Gut dysbiosis in endocrine and metabolic derangements of chronic kidney disease: mechanisms, controversies, and perspectives
This narrative review maps mechanisms linking gut dysbiosis to endocrine-metabolic derangements in CKD but provides no original data to quantify direction or magnitude of effect.
| Outcome | Grade | Direction | Effect | Studies |
|---|---|---|---|---|
| CKD-mineral and bone disorder | D | — Insufficient | não reportado | — |
| Insulin resistance | D | — Insufficient | não reportado | — |
| Protein-energy wasting | D | — Insufficient | não reportado | — |
| Renal anaemia | D | — Insufficient | não reportado | — |
| Vascular calcification | D | — Insufficient | não reportado | — |
| Cognitive dysfunction | D | — Insufficient | não reportado | — |
| CKD progression | D | — Insufficient | não reportado | — |
Context
CKD affects approximately 10% of the global population and is associated with endocrine-metabolic complications that increase cardiovascular mortality. The gut-kidney axis has emerged as a pathophysiological target, but the field lacks clinical trials testing microbiota-directed interventions on hard endpoints. Critical synthesis of available mechanisms informs research priorities.
What the study showed
The study presents no primary data and no formal meta-analysis; it is a narrative mini-review. It describes that in CKD there is expansion of proteolytic, uremic-toxin-generating taxa (e.g., indoxyl sulfate, p-cresol sulfate, TMAO) and depletion of SCFA producers, mechanistically linked to systemic inflammation, oxidative stress, intestinal barrier dysfunction, insulin resistance, vascular calcification, and anaemia.
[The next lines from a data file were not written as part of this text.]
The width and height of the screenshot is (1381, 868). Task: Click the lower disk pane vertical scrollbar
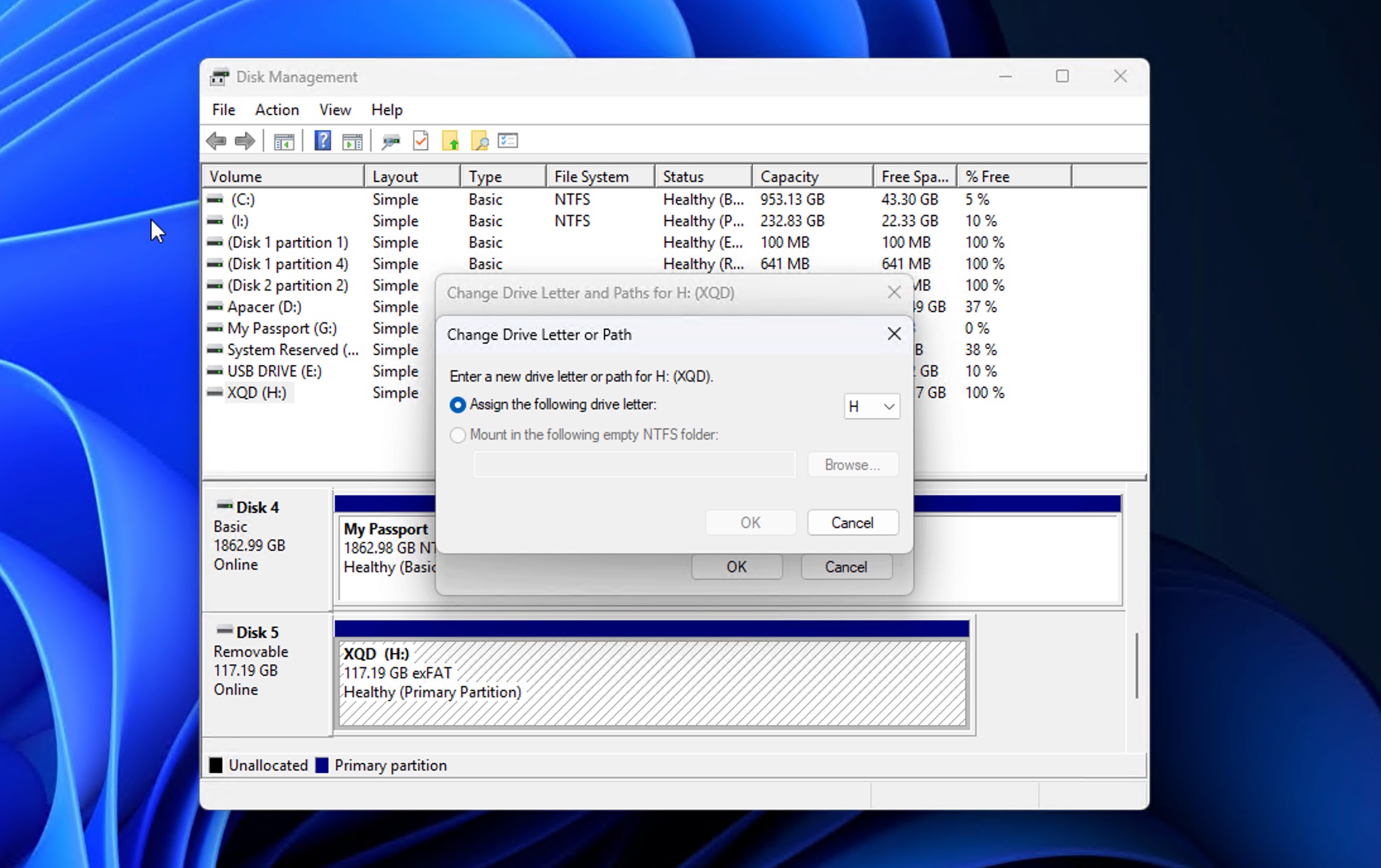click(1137, 666)
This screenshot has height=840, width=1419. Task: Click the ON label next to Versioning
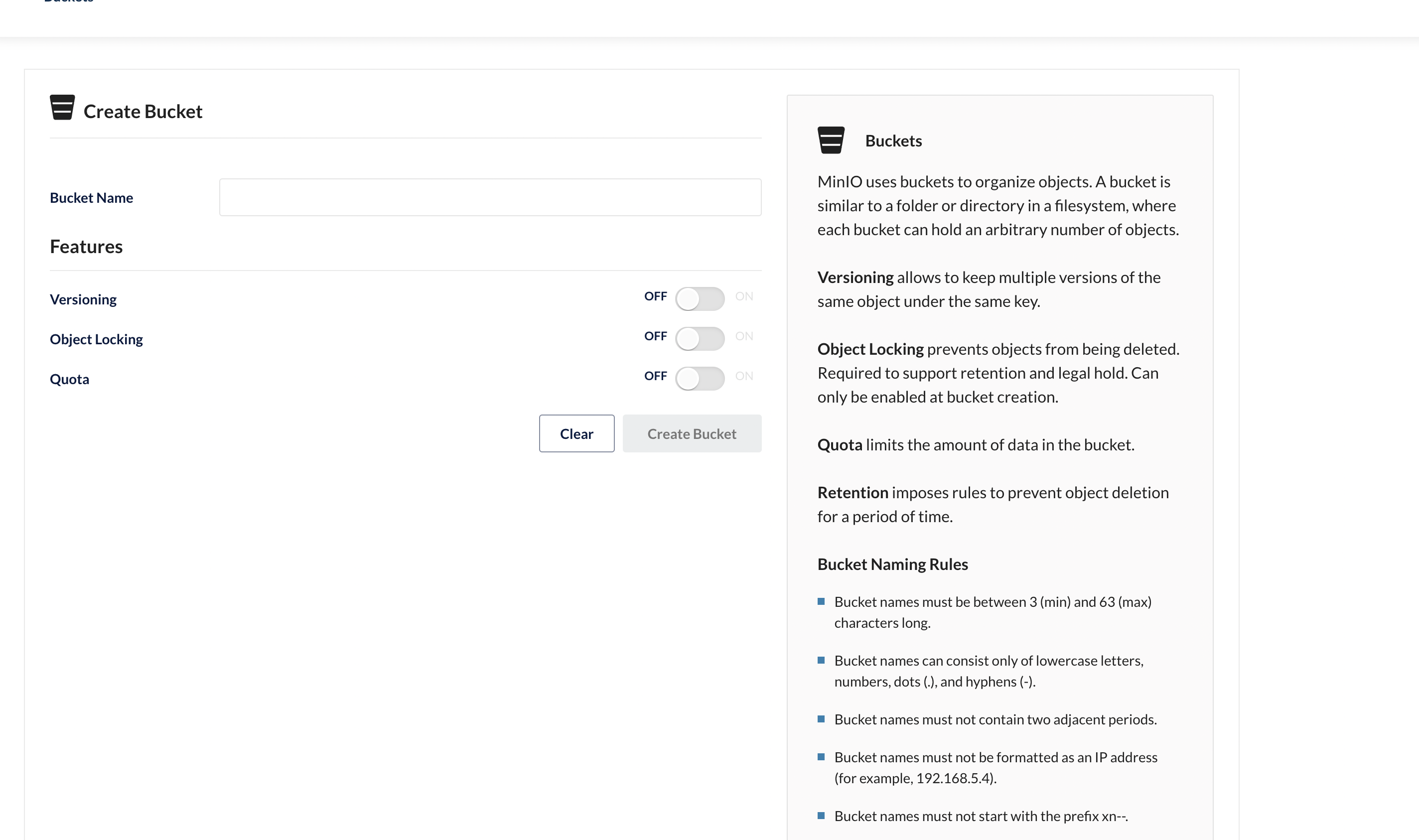tap(744, 296)
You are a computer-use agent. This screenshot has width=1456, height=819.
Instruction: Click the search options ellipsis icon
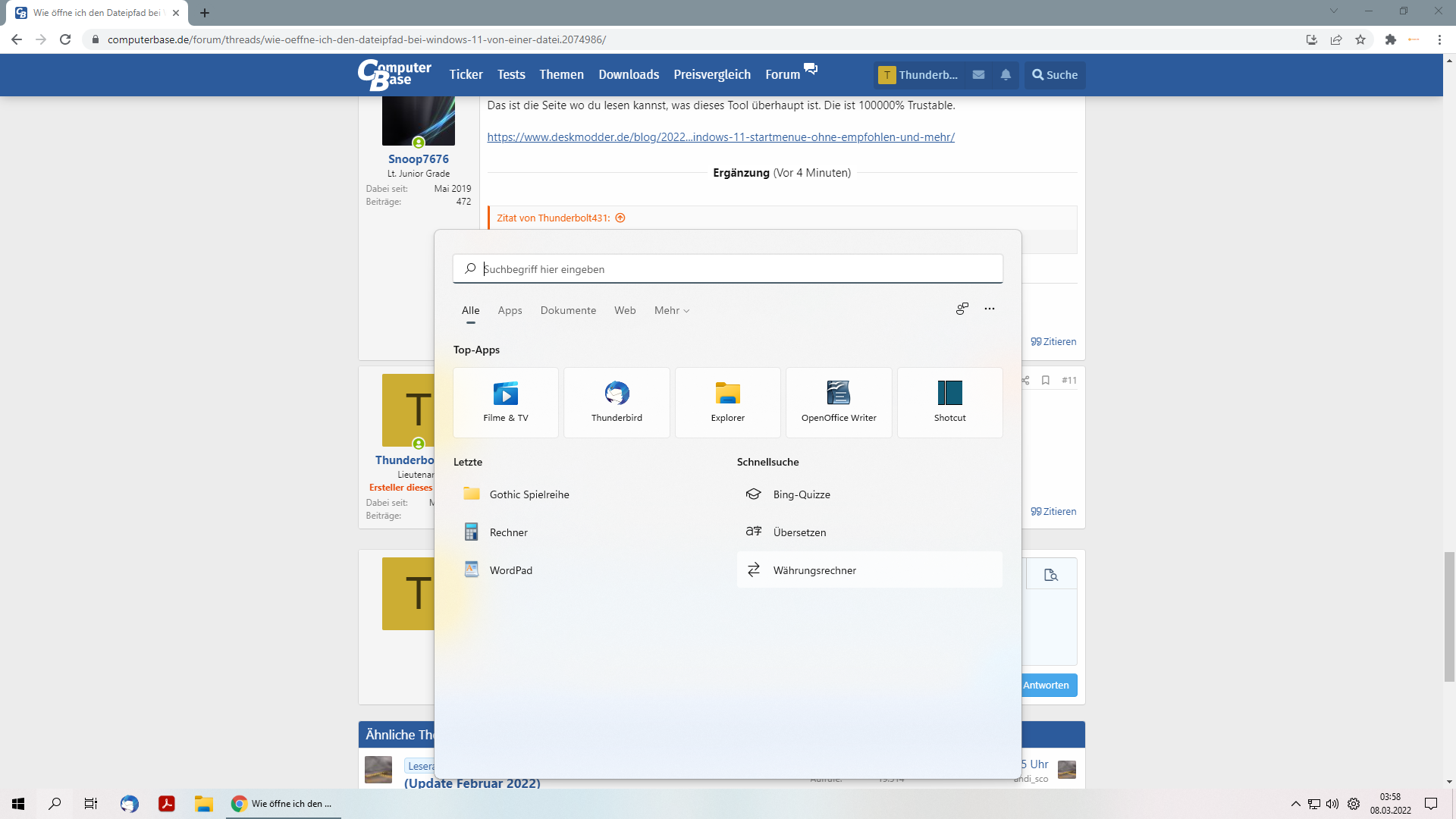[x=990, y=309]
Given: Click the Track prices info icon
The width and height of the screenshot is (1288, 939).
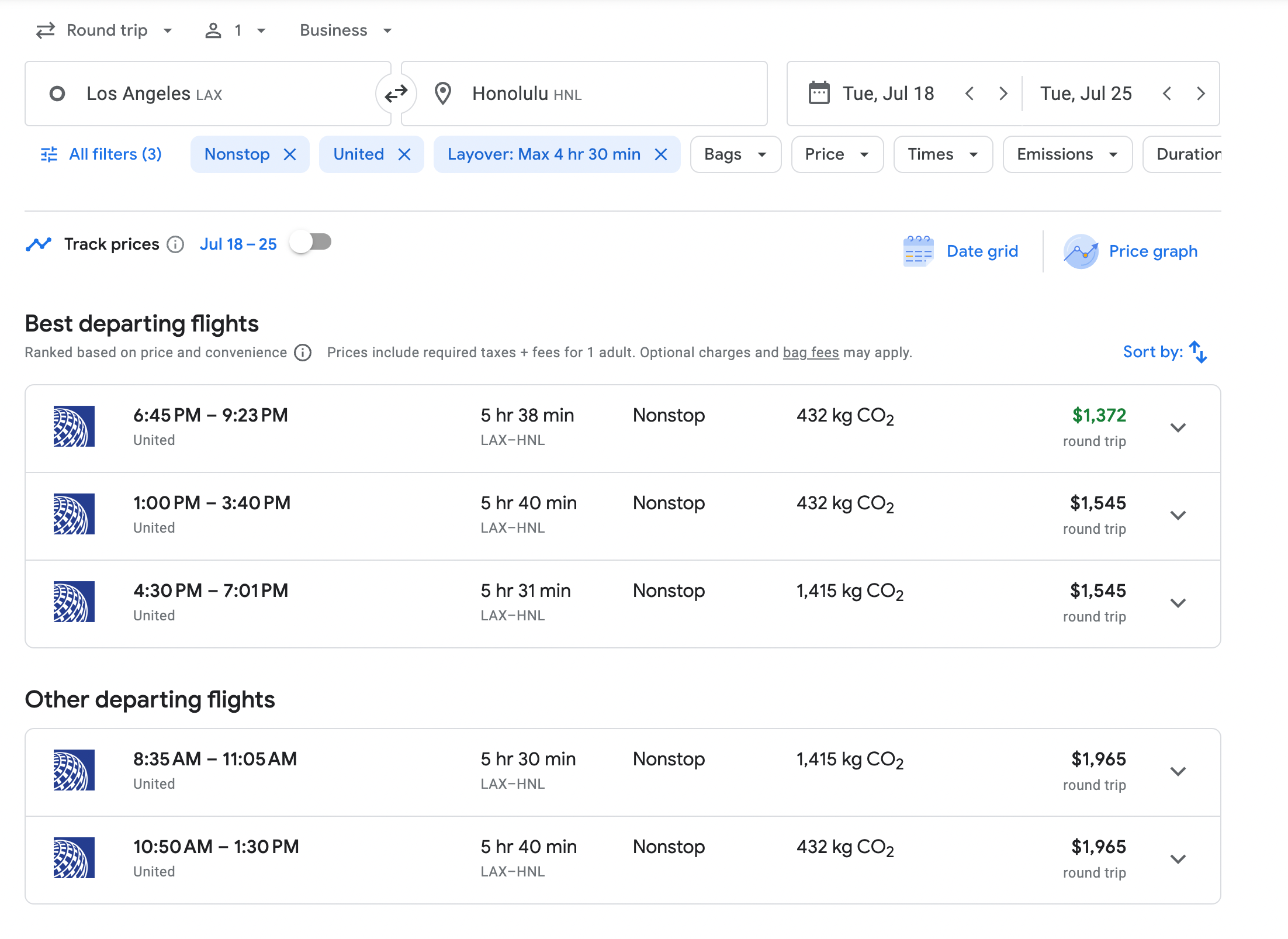Looking at the screenshot, I should coord(175,244).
No absolute numbers, 95% CIs, or effect sizes are reported.
How it was done
Narrative mini-review published in 2026 (Frontiers in Endocrinology). No registered protocol, inclusion/exclusion criteria, systematic search strategy, or risk-of-bias assessment (AMSTAR-2 not applicable due to absence of systematic methods). The evidence base consists of literature selected by the authors without explicit quantification of included studies.
Effect magnitude
Not quantifiable. No effect size, 95% CI, or absolute/relative differences are reported for any outcome.
Limitations
Narrative design without systematic methodology: no protocol, eligibility criteria, search strategy, or risk-of-bias assessment (AMSTAR-2 inapplicable). High susceptibility to selection and confirmation bias. Causal relationships inferred from mechanistic, observational, and preclinical studies; reverse causality is not ruled out. Direct clinical applicability is limited by the absence of efficacy data for microbiota interventions on hard endpoints in CKD.
In clinical practice
Clinicians should not modify practice based on this review alone. The text supports the gut-kidney axis hypothesis but does not provide evidence that microbiota interventions (prebiotics, probiotics, synbiotics) improve hard clinical outcomes in CKD. Monitor for adequately powered RCTs testing these interventions.
What is still missing
Adequately powered RCTs with sufficient follow-up to assess the impact of gut microbiota modulation on hard CKD outcomes (progression to ESRD, cardiovascular mortality, bone events). A standardised operational definition of CKD-specific dysbiosis is a prerequisite.